DO THIS →
Print each of the records below word for word, line by line, with nothing changed.

SUPPLIED RECORDS →
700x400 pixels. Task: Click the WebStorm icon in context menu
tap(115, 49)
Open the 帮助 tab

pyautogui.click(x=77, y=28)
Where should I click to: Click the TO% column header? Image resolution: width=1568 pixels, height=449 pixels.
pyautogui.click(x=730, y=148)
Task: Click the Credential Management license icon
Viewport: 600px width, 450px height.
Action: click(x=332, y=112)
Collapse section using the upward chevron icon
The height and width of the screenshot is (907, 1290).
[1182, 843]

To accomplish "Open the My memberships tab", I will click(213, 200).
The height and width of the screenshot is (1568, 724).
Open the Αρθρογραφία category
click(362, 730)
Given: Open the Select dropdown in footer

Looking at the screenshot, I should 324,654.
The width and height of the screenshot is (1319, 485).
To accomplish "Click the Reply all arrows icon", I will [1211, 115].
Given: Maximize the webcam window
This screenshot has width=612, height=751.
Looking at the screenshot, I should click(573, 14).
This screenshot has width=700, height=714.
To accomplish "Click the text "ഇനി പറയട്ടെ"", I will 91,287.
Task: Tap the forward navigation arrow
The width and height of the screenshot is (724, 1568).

FINAL RESULT →
700x400 pixels. Task: Click the WebStorm icon in context menu
tap(115, 49)
Open the 帮助 tab

pyautogui.click(x=77, y=28)
Where should I click to: Click the TO% column header? Image resolution: width=1568 pixels, height=449 pixels.
pyautogui.click(x=730, y=148)
Task: Click the Credential Management license icon
Viewport: 600px width, 450px height.
Action: click(x=332, y=112)
Collapse section using the upward chevron icon
The height and width of the screenshot is (907, 1290).
[1182, 843]

To accomplish "Open the My memberships tab", I will click(213, 200).
The height and width of the screenshot is (1568, 724).
Open the Αρθρογραφία category
click(362, 730)
Given: Open the Select dropdown in footer

Looking at the screenshot, I should 324,654.
The width and height of the screenshot is (1319, 485).
To accomplish "Click the Reply all arrows icon", I will [1211, 115].
Given: Maximize the webcam window
This screenshot has width=612, height=751.
Looking at the screenshot, I should click(573, 14).
This screenshot has width=700, height=714.
To accomplish "Click the text "ഇനി പറയട്ടെ"", I will 91,287.
Task: Tap the forward navigation arrow
The width and height of the screenshot is (724, 1568).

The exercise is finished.